Hi, I am 16 year old. I lost my virginity at age 14 to an 18 year old. I am sexually active at this moment. I am into seeing guys between ages 17-23. I don’t know if you can help me. How can I be an honest 16 year old and tell my Mother that I’m sexually active and like older guys. I am a Mama’s girl and my Mom does anything to make me happy, but I feel like I’m pretending to be someone I’m not when I am around her.
This is a common and understandably awkward situation that many are faced with. Becoming sexually active is an important life event, yet at the same time, by it’s very nature, is a deeply private and personal thing that means different things to different people.

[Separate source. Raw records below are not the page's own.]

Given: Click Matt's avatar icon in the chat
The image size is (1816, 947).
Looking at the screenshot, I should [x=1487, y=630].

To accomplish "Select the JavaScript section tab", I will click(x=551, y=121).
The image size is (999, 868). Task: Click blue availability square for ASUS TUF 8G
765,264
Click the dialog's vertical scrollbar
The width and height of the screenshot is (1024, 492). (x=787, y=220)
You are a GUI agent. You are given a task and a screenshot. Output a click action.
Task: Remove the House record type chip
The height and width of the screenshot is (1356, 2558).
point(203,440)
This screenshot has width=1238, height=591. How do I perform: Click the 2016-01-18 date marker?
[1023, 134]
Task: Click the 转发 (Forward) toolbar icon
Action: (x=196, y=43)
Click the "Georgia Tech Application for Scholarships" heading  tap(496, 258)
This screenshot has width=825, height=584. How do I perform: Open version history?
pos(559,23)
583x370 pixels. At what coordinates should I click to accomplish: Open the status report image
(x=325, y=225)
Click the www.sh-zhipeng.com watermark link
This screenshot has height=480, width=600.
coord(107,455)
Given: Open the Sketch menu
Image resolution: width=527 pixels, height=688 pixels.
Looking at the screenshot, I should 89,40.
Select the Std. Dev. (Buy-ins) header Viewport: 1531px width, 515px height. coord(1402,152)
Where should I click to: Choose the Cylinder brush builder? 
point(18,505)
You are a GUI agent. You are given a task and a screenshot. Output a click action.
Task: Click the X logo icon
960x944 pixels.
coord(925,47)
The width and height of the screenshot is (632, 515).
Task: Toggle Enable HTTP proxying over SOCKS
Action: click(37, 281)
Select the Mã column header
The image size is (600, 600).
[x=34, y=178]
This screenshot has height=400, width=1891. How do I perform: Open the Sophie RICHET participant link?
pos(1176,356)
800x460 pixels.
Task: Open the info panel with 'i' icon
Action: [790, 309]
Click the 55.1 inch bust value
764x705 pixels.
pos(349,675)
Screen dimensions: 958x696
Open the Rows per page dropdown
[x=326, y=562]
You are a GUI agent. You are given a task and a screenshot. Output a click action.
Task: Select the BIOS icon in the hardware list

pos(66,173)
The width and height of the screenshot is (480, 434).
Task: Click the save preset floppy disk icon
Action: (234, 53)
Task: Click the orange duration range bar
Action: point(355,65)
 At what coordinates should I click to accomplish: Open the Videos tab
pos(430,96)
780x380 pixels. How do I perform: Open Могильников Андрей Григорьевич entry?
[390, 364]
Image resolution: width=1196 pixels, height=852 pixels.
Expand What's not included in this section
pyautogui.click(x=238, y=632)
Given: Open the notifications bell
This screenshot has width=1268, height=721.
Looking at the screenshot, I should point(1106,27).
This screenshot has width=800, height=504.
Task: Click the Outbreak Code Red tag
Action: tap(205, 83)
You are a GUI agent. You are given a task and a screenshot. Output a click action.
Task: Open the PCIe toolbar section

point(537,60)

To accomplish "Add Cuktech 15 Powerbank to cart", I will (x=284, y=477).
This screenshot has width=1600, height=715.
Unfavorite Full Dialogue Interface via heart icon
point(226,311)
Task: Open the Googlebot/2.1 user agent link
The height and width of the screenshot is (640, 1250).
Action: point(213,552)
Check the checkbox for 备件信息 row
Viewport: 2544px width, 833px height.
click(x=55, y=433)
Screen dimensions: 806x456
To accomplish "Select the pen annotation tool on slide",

Culture, region and religious upbringing have a huge influence on our attitudes about sex. These things shape how people view what is acceptable and unacceptable when it comes to sex. The dilemma of whether or not to disclose the fact that one is no longer a virgin to a parent is a tough one for everyone. On the one hand, sex can be a taboo subject to many, especially for girls, for some reason. On the other hand, it is a great relief to be able to openly discuss sex with a parent to gain loving wisdom and advice. Adults have a lot of life experience and guidance to share.
No matter what your background, your own sexuality is uniquely yours. It is private and personal to you and you alone. Whether or not you chose to share information about being sexually active is up to you and only you. It is your choice. You can keep it private, or you can talk about it openly to who you feel comfortable doing so with. There is no right or wrong here, and certainly no penalty for keeping information about your sex life private to you.
If you are comfortable talking about sex with your Mom, you could bring the subject up in the form of a good question to ask her. For example: “Mom, how old were you when you lost your virginity? How do you feel about girls my age who are attracted to guys that are a few years older? What method of birth control do you recommend?” etc. Go ahead and ask her a question about sex that you might be curious about. It might be just as awkward for her to discuss sex as it is for you, but it could also be very bonding. You know her best, so just use your instincts to tell you when to bring it up.
Being sexually active does not change who you are. You are still your Mother’s daughter whether you are a virgin or not. She will always love you regardless.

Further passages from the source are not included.